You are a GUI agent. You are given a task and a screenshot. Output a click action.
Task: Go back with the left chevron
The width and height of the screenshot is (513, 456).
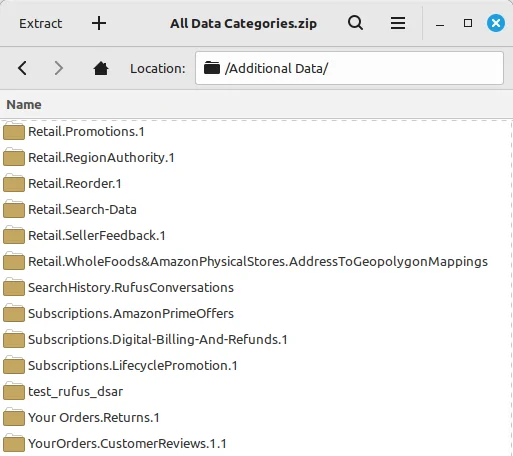click(x=22, y=68)
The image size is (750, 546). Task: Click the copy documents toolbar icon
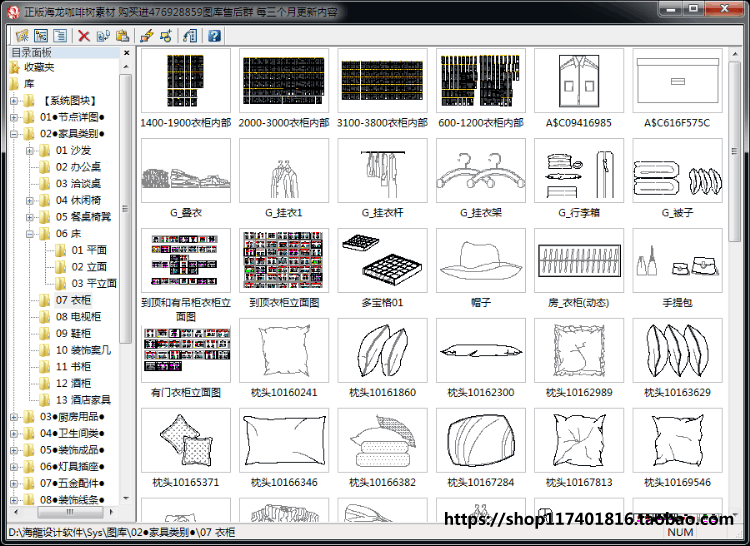pyautogui.click(x=103, y=35)
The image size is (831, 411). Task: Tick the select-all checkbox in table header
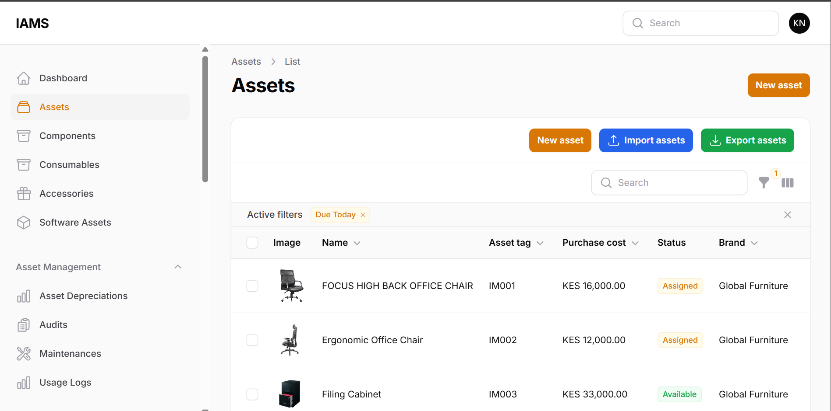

◆ **WORK ORDER**
All the material above should be written out exactly, with images omitted.

◆ **ANSWER SECTION**
You are a GUI agent. You are given a task and a screenshot. Output a click action.
Task: Go back with the left chevron
The width and height of the screenshot is (513, 456).
click(x=22, y=68)
The image size is (750, 546). Task: Click the copy documents toolbar icon
pyautogui.click(x=103, y=35)
The image size is (831, 411). Task: Tick the select-all checkbox in table header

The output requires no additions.